:: TEXTO FORNECIDO ::
►

CONHEÇA ALGUMAS RAINHAS AFRICANAS.

 Hoje, dia 31 de Julho, celebra-se o Dia da Mulher Africana em todo o continente. Por este motivo, o SAPO fez uma pesquisa sobre as mulheres de África que decidiram lutar pelo seu reino e com audácia se tornaram rainhas do seu povo.

Mulheres africanas

Cleópatra, VII Rainha do Egipto

 A mais famosa das sete matriarcas com este nome, Cleópatra subiu ao trono quando tinha dezassete anos. A jovem rainha é frequentemente retratada de forma errada como uma caucasiana (raça branca), porém, ela tinha ascendência grega e africana. Dominava vários idiomas diferentes e vários dialectos africanos, ela foi um importante instrumento além das fronteiras do Egipto.

Nandi,  Rainha da Terra Zulu (1778 – 1826)

O ano era 1786. O rei da terra Zulu era jubiloso. Sua esposa, Nandi, tinha dado à luz o seu primeiro filho, que eles chamaram Shaka. Mas as outras esposas do Rei, que era ciumento e frio, o pressionaram a banir Nandi e o jovem menino para o exílio. Nehanda, Guerreira do Zimbábue

Nascida numa família religiosa, Nehanda exibiu uma liderança notável e habilidades organizacionais, tornando-se uma das líderes religiosas mais influentes do Zimbábue. Quando os colonos ingleses invadiram o Zimbábue, em 1896, e começaram a confiscar a terra e o gado, Nehanda e outros líderes declararam guerra.

◄

:: INSTRUÇÕES DA TAREFA ::
Reescreva a parte do texto sobre rainhas africanas que abre com as palavras "A mais famosa" e fecha com "(1778 – 1826)", trocando "jovem rainha" por "jovem soberana". A listagem que se segue não tem qualquer ligação com o texto sobre rainhas africanas.

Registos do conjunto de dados
►

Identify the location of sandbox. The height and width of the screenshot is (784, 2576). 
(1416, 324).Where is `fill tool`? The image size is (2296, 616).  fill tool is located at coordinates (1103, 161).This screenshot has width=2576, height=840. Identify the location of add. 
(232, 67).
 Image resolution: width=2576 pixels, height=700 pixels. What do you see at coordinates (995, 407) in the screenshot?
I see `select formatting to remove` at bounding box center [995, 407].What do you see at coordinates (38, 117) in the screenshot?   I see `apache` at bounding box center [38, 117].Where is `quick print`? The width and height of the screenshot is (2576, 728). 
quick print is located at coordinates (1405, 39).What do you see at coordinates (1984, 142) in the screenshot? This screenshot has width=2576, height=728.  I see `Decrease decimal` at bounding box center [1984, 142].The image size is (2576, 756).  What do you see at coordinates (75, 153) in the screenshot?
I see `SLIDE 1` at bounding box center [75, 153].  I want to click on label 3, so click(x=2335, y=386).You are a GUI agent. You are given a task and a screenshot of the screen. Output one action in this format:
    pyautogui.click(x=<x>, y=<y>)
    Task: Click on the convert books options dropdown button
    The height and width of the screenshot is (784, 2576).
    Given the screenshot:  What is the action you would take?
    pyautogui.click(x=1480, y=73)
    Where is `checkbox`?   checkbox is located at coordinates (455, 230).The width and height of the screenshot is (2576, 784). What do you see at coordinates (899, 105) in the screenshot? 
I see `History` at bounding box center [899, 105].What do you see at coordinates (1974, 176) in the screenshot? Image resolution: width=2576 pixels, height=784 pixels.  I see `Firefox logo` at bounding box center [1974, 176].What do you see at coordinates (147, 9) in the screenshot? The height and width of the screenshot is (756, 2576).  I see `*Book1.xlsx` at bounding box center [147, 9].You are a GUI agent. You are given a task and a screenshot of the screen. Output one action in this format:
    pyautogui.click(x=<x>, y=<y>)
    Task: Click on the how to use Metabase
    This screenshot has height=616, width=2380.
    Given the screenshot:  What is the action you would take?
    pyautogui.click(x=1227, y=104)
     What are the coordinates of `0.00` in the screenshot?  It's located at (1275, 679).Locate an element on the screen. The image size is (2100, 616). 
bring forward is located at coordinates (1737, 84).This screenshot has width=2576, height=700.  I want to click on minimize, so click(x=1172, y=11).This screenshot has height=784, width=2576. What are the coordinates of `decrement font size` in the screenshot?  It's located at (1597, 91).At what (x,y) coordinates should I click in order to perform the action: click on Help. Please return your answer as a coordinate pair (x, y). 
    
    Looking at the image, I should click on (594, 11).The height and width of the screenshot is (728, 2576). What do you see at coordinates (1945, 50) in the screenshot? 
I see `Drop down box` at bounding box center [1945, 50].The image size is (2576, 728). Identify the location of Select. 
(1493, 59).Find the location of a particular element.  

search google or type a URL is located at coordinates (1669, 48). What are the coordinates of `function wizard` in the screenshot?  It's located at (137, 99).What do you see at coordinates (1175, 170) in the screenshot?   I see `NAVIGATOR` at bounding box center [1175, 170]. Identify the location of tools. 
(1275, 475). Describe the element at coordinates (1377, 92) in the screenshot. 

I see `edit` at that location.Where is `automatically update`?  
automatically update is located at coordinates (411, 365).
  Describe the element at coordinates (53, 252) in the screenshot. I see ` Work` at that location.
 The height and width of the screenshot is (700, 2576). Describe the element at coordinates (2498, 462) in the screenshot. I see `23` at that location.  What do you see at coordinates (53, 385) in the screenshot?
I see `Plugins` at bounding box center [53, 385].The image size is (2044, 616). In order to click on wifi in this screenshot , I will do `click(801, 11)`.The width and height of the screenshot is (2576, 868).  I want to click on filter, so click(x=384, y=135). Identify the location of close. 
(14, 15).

◄

:: RESPOSTA ::
A mais famosa das sete matriarcas com este nome, Cleópatra subiu ao trono quando tinha dezassete anos. A jovem soberana é frequentemente retratada de forma errada como uma caucasiana (raça branca), porém, ela tinha ascendência grega e africana. Dominava vários idiomas diferentes e vários dialectos africanos, ela foi um importante instrumento além das fronteiras do Egipto.

Nandi,  Rainha da Terra Zulu (1778 – 1826)